Small-budget film-makers will soon roll cameras alongside producers of blockbuster movies after studios giant Pinewood Shepperton revealed plans to invest millions of pounds in British films.
Pinewood, which is home to the James Bond and Harry Potter franchises, said it will invest up to a 20% stake in films with production budgets of around £2 million and intends to buy in to about four films each year.
The chosen films will have access to available space at its studios in Buckinghamshire and Surrey.
The group hopes the selected Brit flicks will echo the success of Oscar-winner The King's Speech, which cost £9 million to make and has grossed more than 245 million US dollars (£150 million) since its release.
Chief executive Ivan Dunleavy said: "Although our financial commitment to each film will be relatively small, we can, in addition, offer British films access to the world-class facilities and production expertise at Pinewood and Shepperton Studios which would normally be beyond their budget."
The announcement comes as the 75-year-old studios, also home to television shows such as Dancing On Ice and Dragons' Den, posted a 31% increase in pre-tax profits to £5.8 million in the year to December 31 and an 8% increase in revenues to £43.4 million.

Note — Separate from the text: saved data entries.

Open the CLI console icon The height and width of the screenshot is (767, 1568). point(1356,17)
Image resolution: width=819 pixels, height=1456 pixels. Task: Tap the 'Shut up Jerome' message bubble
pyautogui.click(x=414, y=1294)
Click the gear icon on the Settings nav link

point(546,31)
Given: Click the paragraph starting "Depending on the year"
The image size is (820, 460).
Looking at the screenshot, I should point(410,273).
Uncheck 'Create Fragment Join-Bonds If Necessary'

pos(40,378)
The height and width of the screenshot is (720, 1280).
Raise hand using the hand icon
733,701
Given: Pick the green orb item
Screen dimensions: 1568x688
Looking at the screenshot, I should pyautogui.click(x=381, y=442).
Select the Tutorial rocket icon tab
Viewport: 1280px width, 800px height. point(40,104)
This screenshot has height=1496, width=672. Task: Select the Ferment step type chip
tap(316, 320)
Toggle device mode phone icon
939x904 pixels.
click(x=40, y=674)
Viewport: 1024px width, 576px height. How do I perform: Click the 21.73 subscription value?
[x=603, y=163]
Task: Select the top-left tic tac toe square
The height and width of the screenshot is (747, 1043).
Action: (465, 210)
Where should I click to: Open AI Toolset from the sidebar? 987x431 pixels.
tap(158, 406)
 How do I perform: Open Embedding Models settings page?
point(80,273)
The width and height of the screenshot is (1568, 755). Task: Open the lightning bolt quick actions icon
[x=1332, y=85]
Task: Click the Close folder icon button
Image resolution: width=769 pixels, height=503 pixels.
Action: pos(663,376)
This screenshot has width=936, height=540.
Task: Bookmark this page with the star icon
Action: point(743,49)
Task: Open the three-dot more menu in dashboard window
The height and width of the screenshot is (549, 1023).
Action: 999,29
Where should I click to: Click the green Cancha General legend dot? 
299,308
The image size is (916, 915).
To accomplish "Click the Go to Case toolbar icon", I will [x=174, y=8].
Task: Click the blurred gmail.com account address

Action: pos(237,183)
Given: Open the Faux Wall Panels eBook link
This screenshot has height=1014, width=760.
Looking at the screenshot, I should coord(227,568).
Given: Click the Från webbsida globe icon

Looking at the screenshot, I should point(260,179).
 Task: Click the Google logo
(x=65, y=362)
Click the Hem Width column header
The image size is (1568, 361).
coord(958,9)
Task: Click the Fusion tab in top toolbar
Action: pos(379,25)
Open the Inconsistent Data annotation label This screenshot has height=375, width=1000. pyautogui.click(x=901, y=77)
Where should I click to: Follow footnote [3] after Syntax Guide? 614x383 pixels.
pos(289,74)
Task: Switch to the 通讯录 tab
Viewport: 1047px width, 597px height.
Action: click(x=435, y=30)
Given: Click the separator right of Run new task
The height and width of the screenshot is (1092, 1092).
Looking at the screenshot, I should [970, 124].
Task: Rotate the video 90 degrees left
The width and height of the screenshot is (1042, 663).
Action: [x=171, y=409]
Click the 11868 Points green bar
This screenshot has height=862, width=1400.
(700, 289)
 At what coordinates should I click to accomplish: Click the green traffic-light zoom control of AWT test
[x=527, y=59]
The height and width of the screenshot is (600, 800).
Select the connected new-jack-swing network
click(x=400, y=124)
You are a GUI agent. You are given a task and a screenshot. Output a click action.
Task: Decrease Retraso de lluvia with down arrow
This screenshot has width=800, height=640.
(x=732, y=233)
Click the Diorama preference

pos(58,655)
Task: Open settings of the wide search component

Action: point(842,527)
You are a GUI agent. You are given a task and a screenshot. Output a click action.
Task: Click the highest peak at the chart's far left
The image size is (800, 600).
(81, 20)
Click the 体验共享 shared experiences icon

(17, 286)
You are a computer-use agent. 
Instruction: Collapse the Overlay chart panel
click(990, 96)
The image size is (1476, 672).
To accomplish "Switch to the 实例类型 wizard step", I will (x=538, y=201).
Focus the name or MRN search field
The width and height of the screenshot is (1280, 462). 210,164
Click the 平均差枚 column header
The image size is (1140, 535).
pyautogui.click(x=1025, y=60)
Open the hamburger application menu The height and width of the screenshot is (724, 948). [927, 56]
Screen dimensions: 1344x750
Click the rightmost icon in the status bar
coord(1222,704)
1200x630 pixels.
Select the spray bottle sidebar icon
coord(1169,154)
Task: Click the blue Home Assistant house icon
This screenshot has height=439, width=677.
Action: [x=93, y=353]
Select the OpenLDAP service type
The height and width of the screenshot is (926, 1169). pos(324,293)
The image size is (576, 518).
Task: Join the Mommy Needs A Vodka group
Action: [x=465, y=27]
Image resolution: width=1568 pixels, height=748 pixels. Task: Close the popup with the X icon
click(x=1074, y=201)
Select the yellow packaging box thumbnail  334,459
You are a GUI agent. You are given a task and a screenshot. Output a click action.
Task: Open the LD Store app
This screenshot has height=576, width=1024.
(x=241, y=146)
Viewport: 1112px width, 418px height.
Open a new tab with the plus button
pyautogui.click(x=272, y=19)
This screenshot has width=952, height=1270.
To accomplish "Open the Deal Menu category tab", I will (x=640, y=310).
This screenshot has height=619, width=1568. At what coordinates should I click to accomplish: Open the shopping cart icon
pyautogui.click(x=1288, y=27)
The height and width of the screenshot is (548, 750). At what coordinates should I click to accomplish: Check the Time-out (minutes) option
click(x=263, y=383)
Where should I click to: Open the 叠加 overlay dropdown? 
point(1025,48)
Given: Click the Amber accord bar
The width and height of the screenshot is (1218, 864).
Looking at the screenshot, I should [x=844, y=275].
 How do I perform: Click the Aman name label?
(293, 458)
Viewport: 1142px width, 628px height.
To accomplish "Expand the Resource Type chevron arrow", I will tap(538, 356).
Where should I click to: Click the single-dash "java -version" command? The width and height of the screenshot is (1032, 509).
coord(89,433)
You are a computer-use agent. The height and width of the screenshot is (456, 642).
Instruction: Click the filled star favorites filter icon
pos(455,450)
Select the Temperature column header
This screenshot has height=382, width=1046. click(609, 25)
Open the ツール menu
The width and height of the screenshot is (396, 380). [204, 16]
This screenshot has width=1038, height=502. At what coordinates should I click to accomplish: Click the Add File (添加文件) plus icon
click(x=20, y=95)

Pinewood said the chosen films would also have access to ancillary services at the studios.
Culture Secretary Jeremy Hunt backed the move, saying: "We are delighted that Pinewood is showing its support for smaller British film productions.
"As the recent success of The King's Speech demonstrates, smaller British films have the potential to become smash hits globally and any support that the industry can offer producers, we welcome."
The group's film division, which offers 34 stages, including the largest in Europe, had a successful 2010, driving the gains in total revenue as it hosted several big-budget movies at its studios.
The fourth instalment of the Pirates Of The Caribbean franchise, starring Johnny Depp, the final Harry Potter film and a forthcoming adaptation of Charlotte Bronte's 19th century novel Jane Eyre were all filmed at the studios in 2010.
Film revenues were £29.1 million, up from £22.6 million, while TV revenues dropped to £8.2 million from £11.3 million.
Pinewood said the TV division was hit by ITV and BBC deciding to use their own in-house studio facilities to save on costs.
The studios still played host to shows such as BBC sitcom My Family, Piers Morgan's Life Stories and entertainment show Ant & Dec's Push The Button.
The group's other revenue stream, Media Park, which offers 297 media-related businesses, was slightly down at £6.2 million, compared with £6.3 million the previous year.
Looking ahead, Mr Dunleavy said the year had "begun positively".
He said: "As a result of this performance to date, and the visibility of contracted revenues from major films for the rest of the year, the company expects continuing growth in revenues in 2011."
Pinewood intends to add its film stage capacity to help meet an increasing demand for its services in the UK, Mr Dunleavy added.
The King's Speech, which won four Oscars including Best Picture and Best Actor for Colin Firth in the lead role, is on track to be the most lucrative British film ever made.
The film - about King George VI's attempts to overcome a severe stutter - is estimated to gross in excess of 300 million US dollars (£185 million).
A large proportion of the takings will be shared with the cinemas and international distributors, such as American film producer Harvey Weinstein but a substantial chunk is expected to make its way back to the UK.